After that, from the New World, my mother will send Raya money every Ukrainian Christmas. They write to one another—about children, high blood pressure and varicose veins. After my mother’s death, my father makes the painful phone call to Raya, who cries and takes sweet breads to her Ukrainian church and lights a candle for my mother.
In 2013, a group of 20 members from our Toronto Reconstructionist synagogue, Darchei Noam, travelled with me to Russia and Ukraine. We visited Jewish sites, museums galleries and monuments. We cried together at Babi Yar, we walked the streets where my mother and father fell in love and where my grandmother taught me to love theatre and ballet.
Since Perestroika, Jewish institutions have begun to spring up throughout Ukraine—schools, Jewish cultural centres, synagogues and soup kitchens. Hidden Jews were finally able to ask about what it meant to be a Jew. Ukraine was a new democracy. I liked what I saw. I did not try to speak Jewish in public, however, I did ask for directions to Brodsky synagogue in the centre of Kyiv.
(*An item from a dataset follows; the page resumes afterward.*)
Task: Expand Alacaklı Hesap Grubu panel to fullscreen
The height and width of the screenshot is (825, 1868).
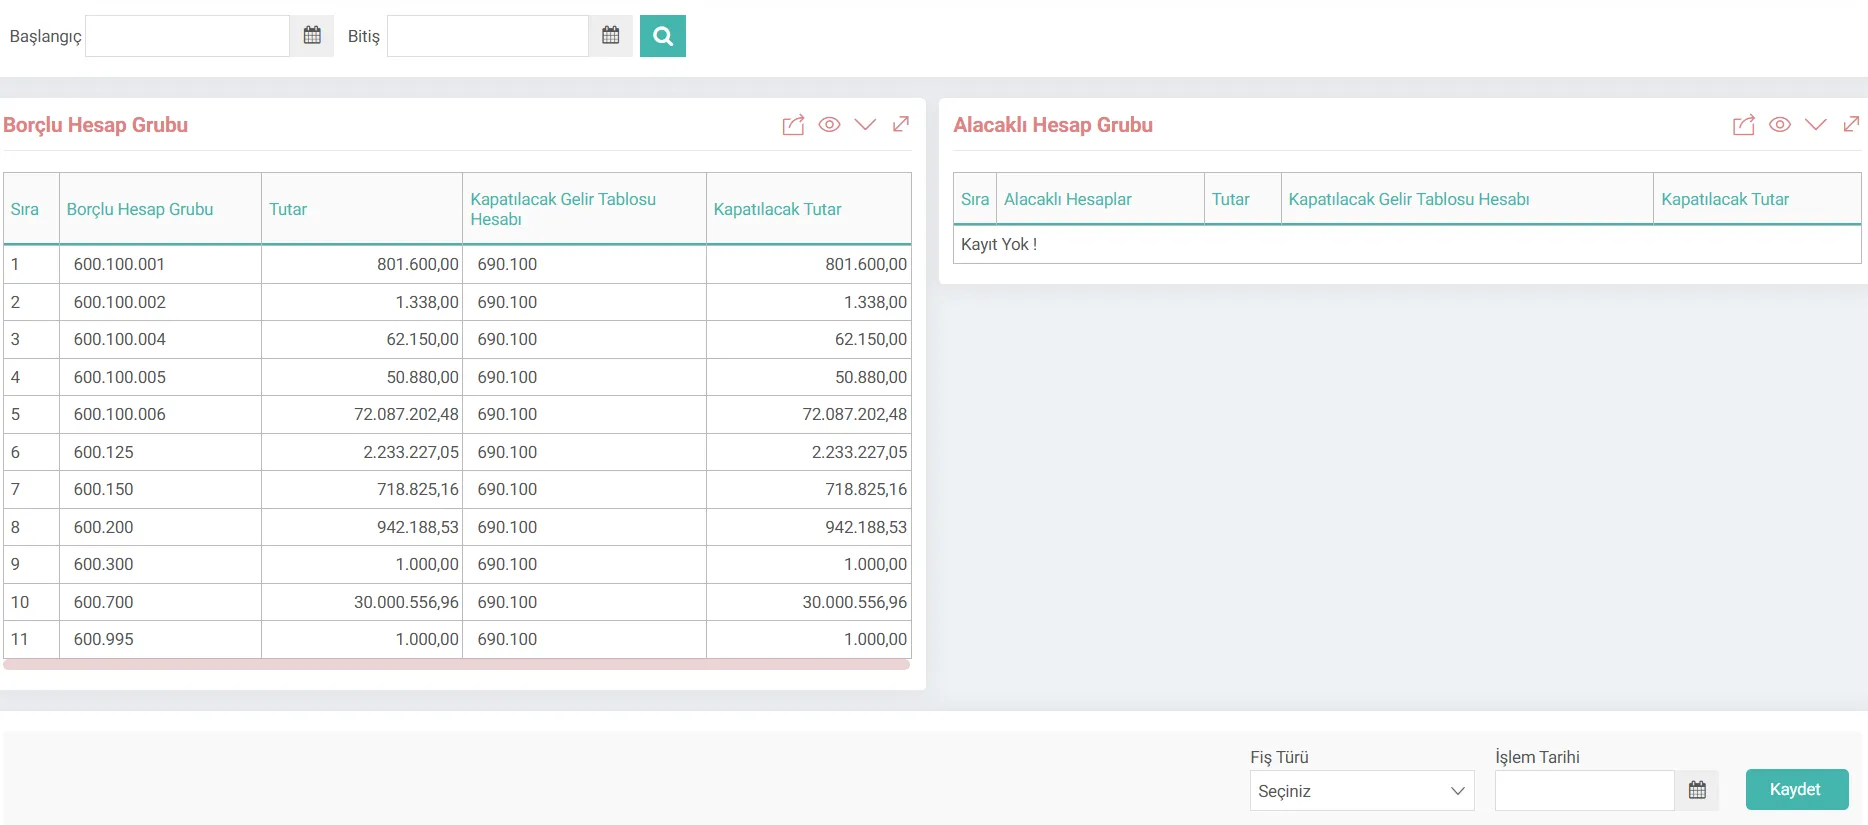Action: click(1852, 124)
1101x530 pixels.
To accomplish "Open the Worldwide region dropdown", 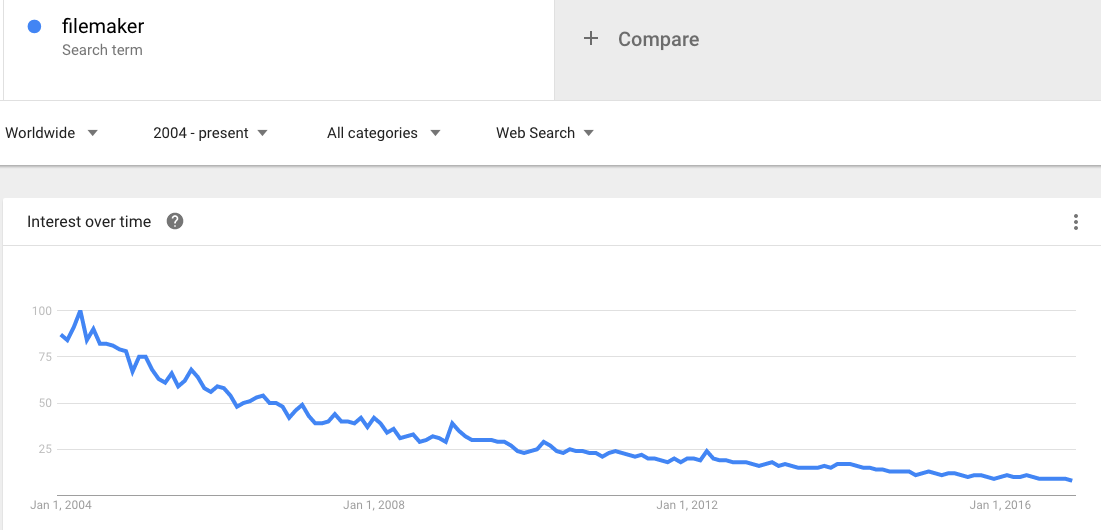I will 51,133.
The building, beautifully reconstructed and housing a kosher restaurant, was reclaimed as a synagogue after serving for years as a Soviet children’s theatre. Facing the building to my left, a monument of Sholem Aleichem stood both modest and proud. There I unabashedly and confidently taught about him and other brilliant Jewish storytellers like the Baal Shem Tov and Nachum of Bratslav.
Our Ashkenazi Jewish culture is profoundly influenced by Ukrainian culture, music, kitchen and language. We have absorbed, developed and tailored it to our Jewish soul. It is impossible for me to tease out my Jewish identity from my Ukrainian experience, my life of being Kyivlynka (a girl from Kyiv).
In 1991, Ukraine proclaimed its independence and became an aspiring and inspiring democracy. Who would ever have thought that a Jewish boy who grew up in a Russian-speaking household would lift the hearts of others with his humour and wit and would make the finest Ukrainian president? At a recent UJA gathering, Alexandra Chyczij, president of the Ukrainian Canadian Congress, said to hundreds of Jews “Thank you for giving us President Zelenskyy.”
It would have been interesting to see what Nikolai Gogol, famous Ukrainian writer well known for his antisemitism, who nonetheless inspired Sholem Aleichem’s writing, and the woman on the bus who insulted my grandmother would say?
What I know is this: Israel is the first country to set up a field hospital in Ukraine and UJA Federation of Toronto is working tirelessly on the refugee efforts at the Ukrainian-Polish border. JIAS is gearing up to receive and assist thousands of homeless, desperate Ukrainian people.
As a Jew from Kyiv, I cannot separate myself from the Ukrainian reality. Not in the past and not today. When the bombs fall, they fall on Jews and Ukrainians alike.
Tina Grimberg was born in Kyiv, Ukraine, and moved to the United States when she was 16. She has been the rabbi at Toronto’s Darchei Noam Congregation since 2002, Her book, Out of Line: Growing up Soviet, was published in 2007.